A coating which introduces light scatter will increase background
noise and reduce sensitivity of light detection. The solidified
material is preferably colorless. However, this may not be critical
as the coating layer is quite thin and the contribution of color
minimal. The curing method preferably does not involve
extraordinary manipulations, or, equipment. Curing times should
allow enough time for physical handling after coating application
but not require more than 6 hours. 1 Hour is an example of a
reasonable cure time. Signal strength before and after coating for
a number of candidate coating materials was tested.
[0143] A number of candidate archiving (coating) materials were
tested. The results show that several suitable coating materials
have been identified, which fulfill the criteria of ease of
application (sheeting, viscosity), dry time, refractive index,
optical clarity, hardness/scratch resistance, stability of raw
material, solvent compatibility, and cost.
[0144] Tests were performed with microarray slides printed with a
solution containing bare gold 80 nm particles using an automated
microarray printing system (Cartesian Technologies, Irvine, Calif.)

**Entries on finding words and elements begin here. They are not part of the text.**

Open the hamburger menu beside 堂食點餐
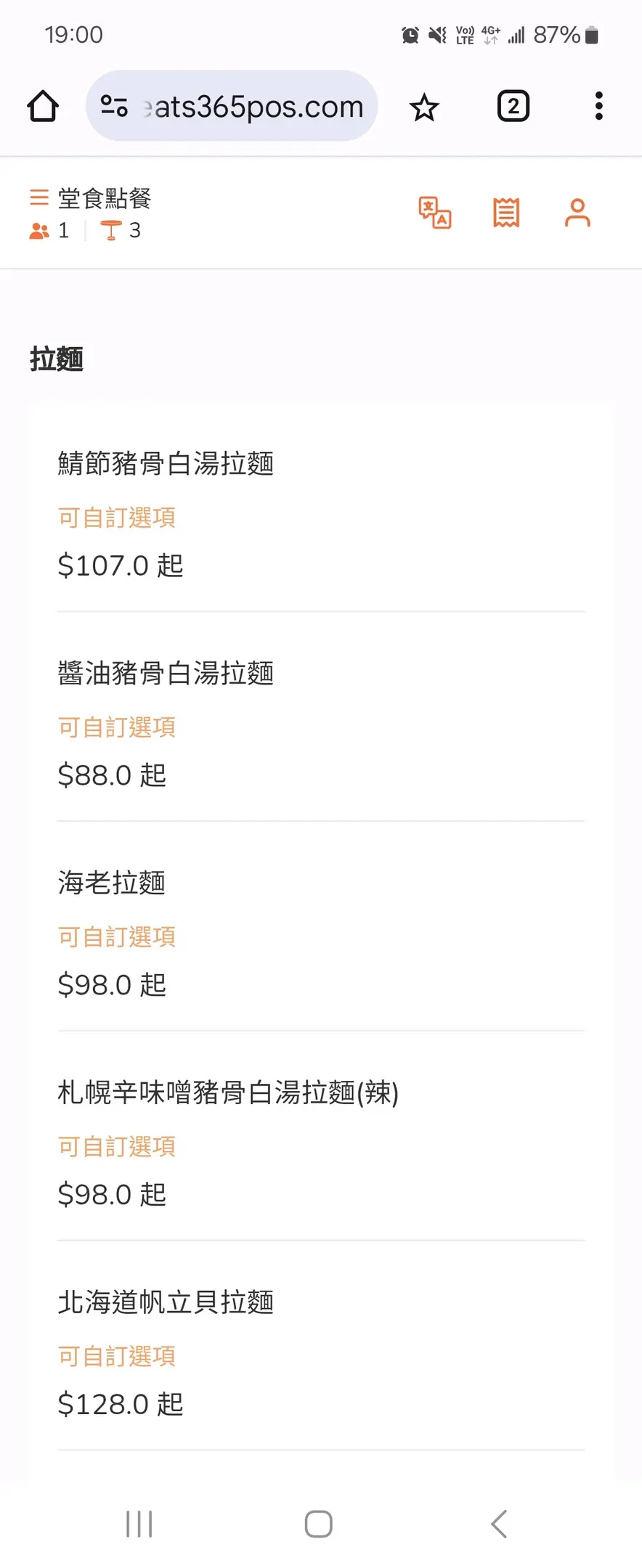 coord(39,197)
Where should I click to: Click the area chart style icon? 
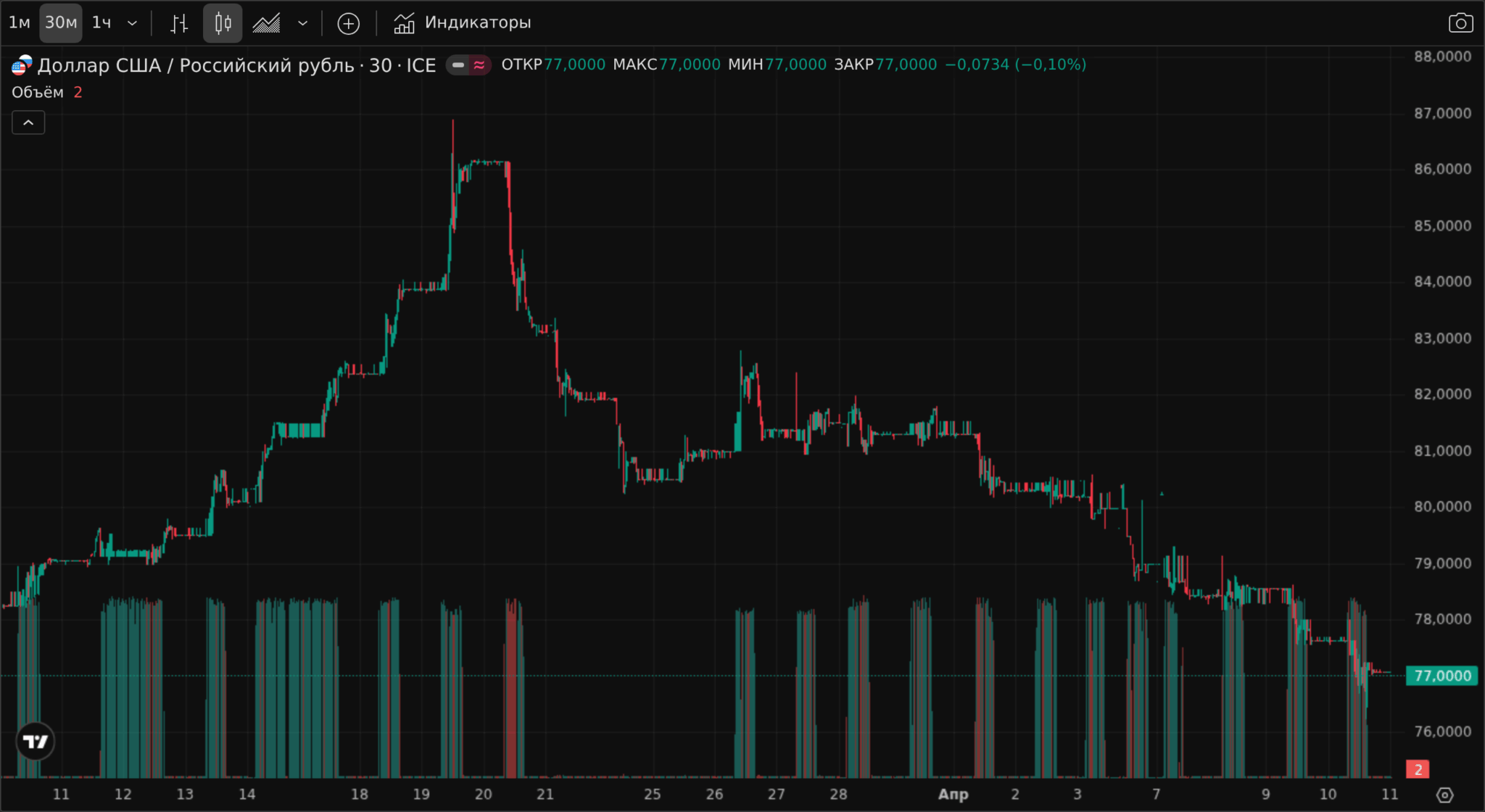267,23
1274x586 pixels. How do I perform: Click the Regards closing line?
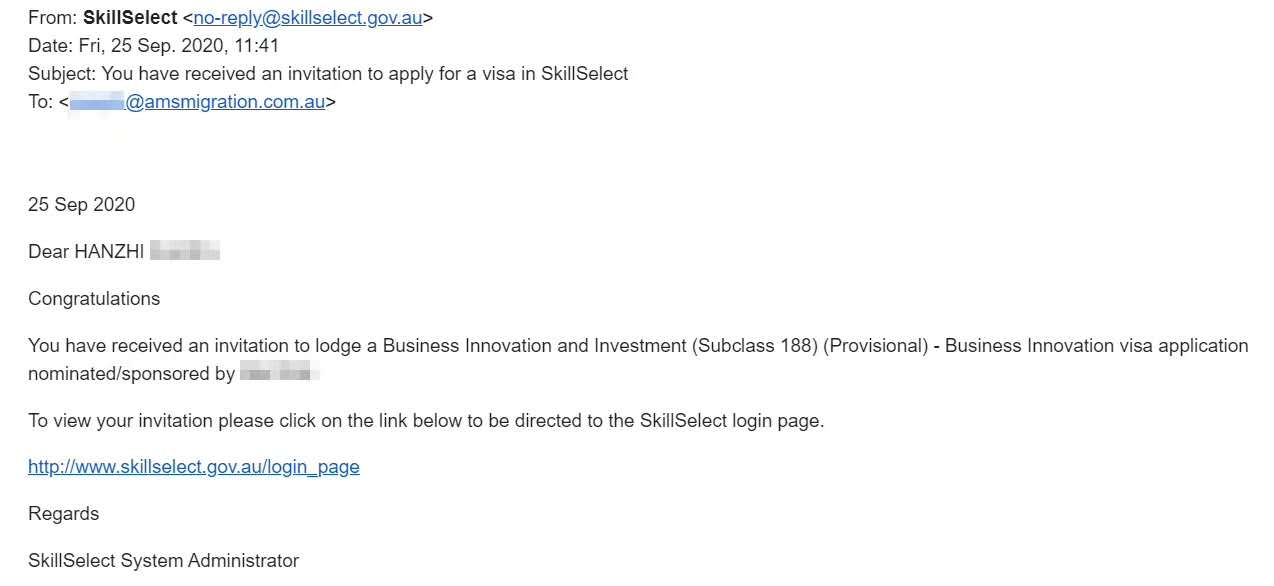[64, 514]
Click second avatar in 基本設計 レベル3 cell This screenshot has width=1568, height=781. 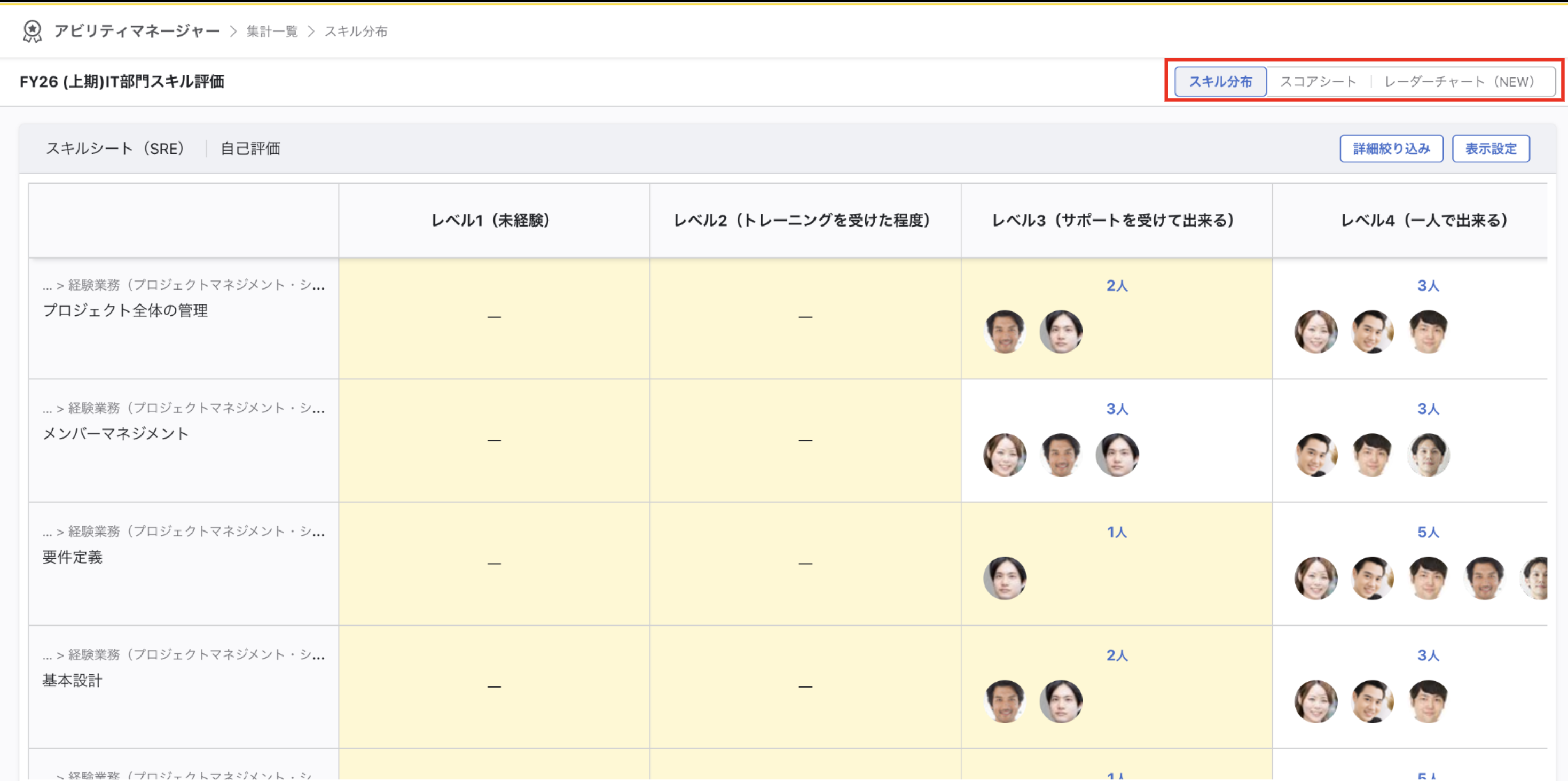[x=1061, y=701]
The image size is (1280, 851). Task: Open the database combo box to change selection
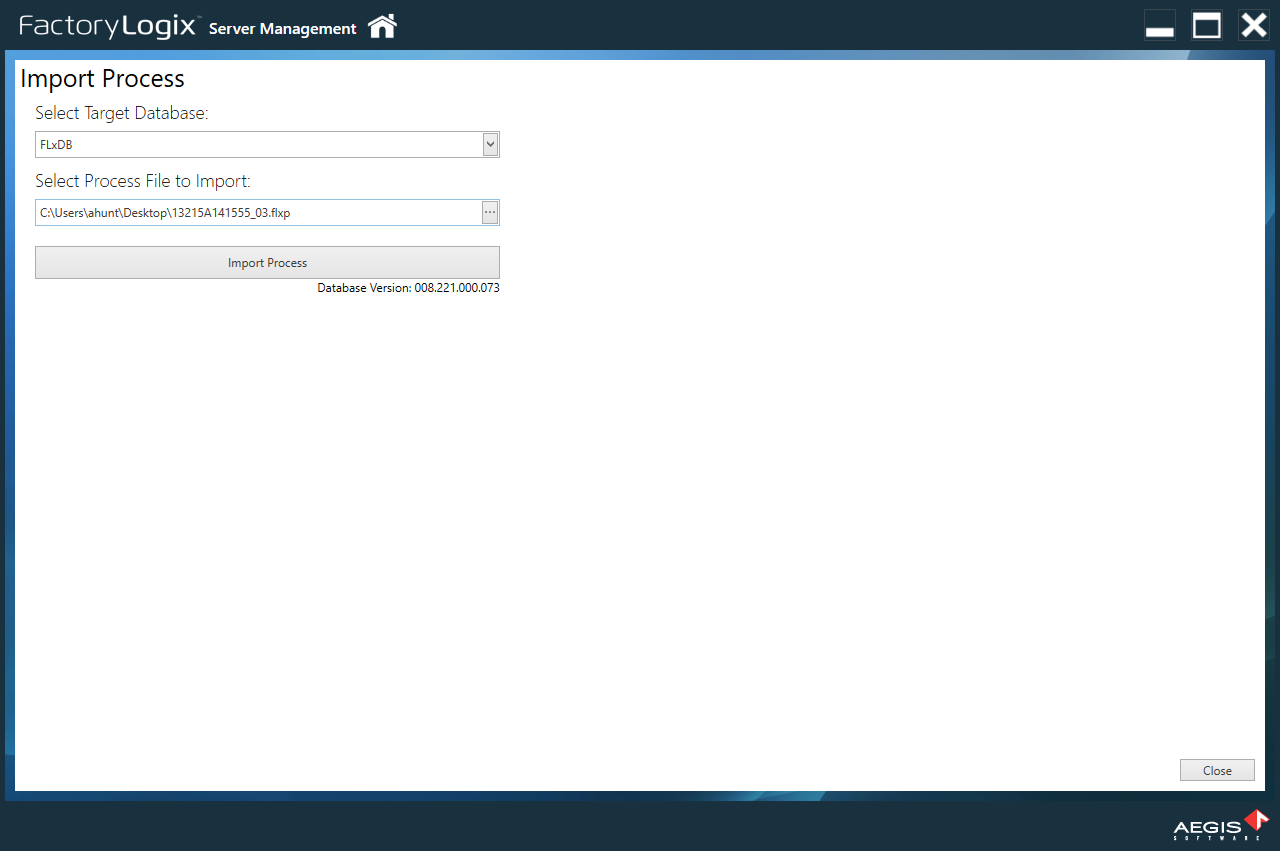point(267,144)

and quill pens (Telechem International, Inc., Sunnyvale, Calif.). A
complete description of microarray technology including printing,
slide processing and fluorescent detection can be found in
Microarray Biochip Technology, Ed. Mark Schena, Eaton Publishing,
Natick, Mass., 2000. The pattern printed was of 5 replicates
(row)/metacolumn. The particles were diluted from 50 O.D. by 1/2
over 8 samples (columns). Two Metarows containing 4 metacolumns
each were printed on the slides. The slides were then treated with
several washes in biological buffers containing one or all of the
following.
[0145] 3.times.or less SSC
[0146] 0.1% w/v SDS
[0147] 0.2% w/v BSA
[0148] Casein
[0149] 10 mM PBS
[0150] Purified Water
[0151] Forced Nitrogen Air for Drying
[0152] These conditions were adopted to approximate microarray
manipulation during experimental processing. The actual conditions
used in most experimental processes may be more rigorous and may
deposit higher levels of scattering impurities on a processed
microarray slide.
[0153] Images of microarray features before and after coating with
candidate archiving materials were processed identically using a
commercially available microarray image analysis program
(ArrayVision, Imaging Research, Inc., Ontario, Canada). This means
display ranges were matched, in addition to scanning exposure times
on the instrument taking the measurement. All image data were
collected using the ArrayWorXs automated microarray processing
system (Applied Precision, Issaquah, Wash.).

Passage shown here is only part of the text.